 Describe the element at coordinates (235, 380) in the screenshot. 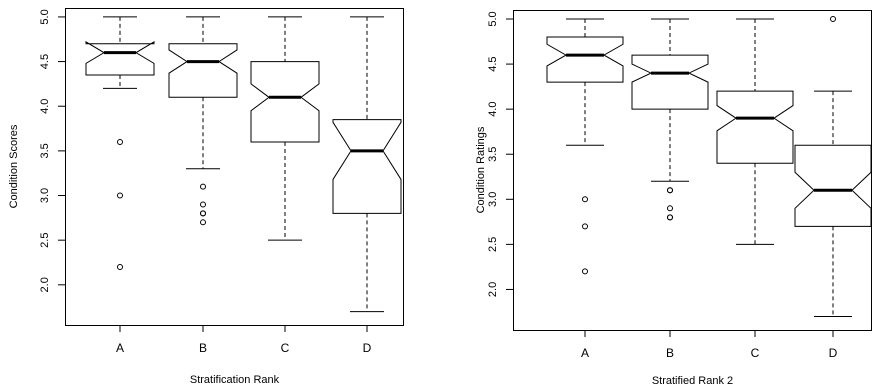

I see `x-axis-label: Stratification Rank` at that location.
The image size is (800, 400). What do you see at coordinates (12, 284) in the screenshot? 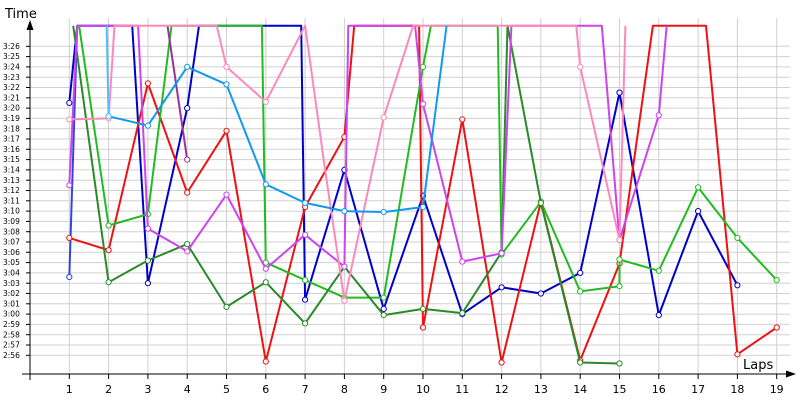
I see `y-tick-label: 3:03` at bounding box center [12, 284].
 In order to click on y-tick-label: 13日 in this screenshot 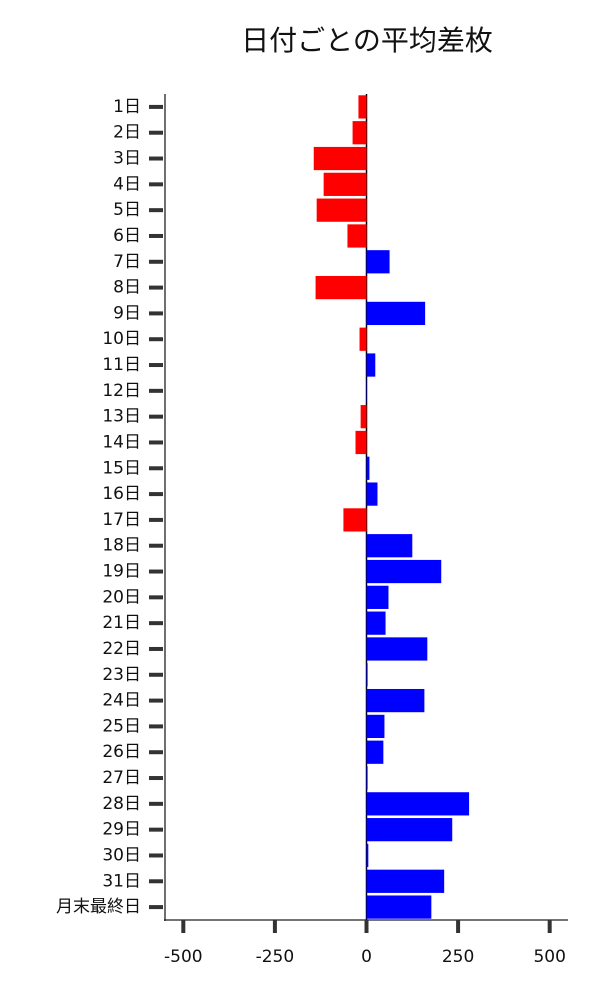, I will do `click(122, 417)`.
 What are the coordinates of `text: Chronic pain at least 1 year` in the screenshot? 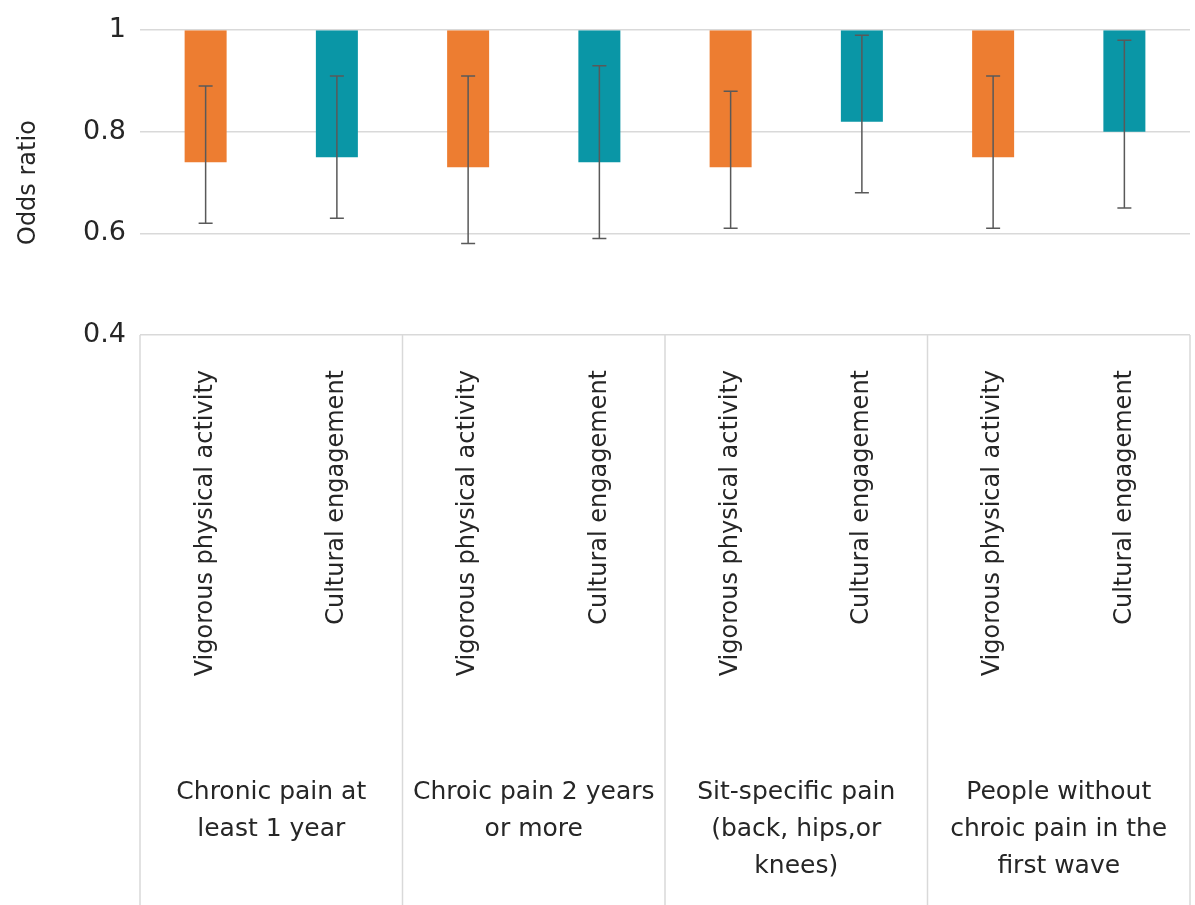 It's located at (272, 809).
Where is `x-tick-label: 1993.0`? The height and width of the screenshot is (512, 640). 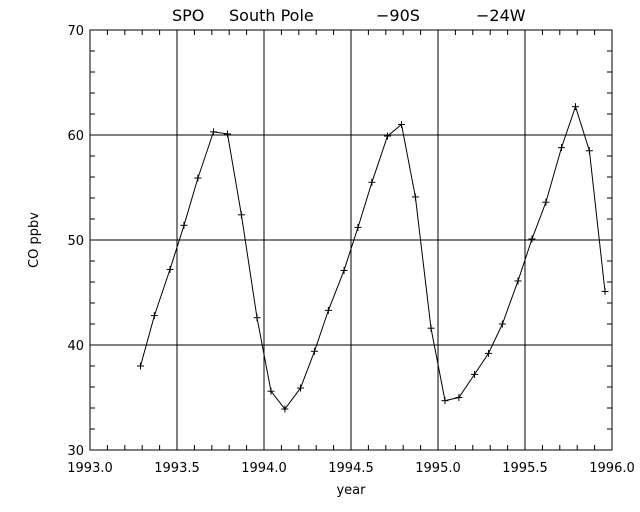 x-tick-label: 1993.0 is located at coordinates (90, 468).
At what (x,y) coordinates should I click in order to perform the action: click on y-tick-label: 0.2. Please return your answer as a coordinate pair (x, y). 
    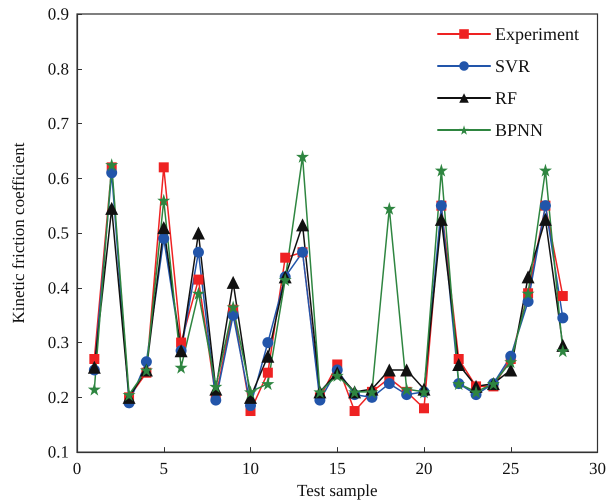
....
▸ Work task
Rewrite the items from the start through the line containing "at that location.", swapping "Describe" for "Identify" and changing nothing else. Omit the pictures from your answer.

▸ Response to the task
 Identify the element at coordinates (235, 380) in the screenshot. 

I see `x-axis-label: Stratification Rank` at that location.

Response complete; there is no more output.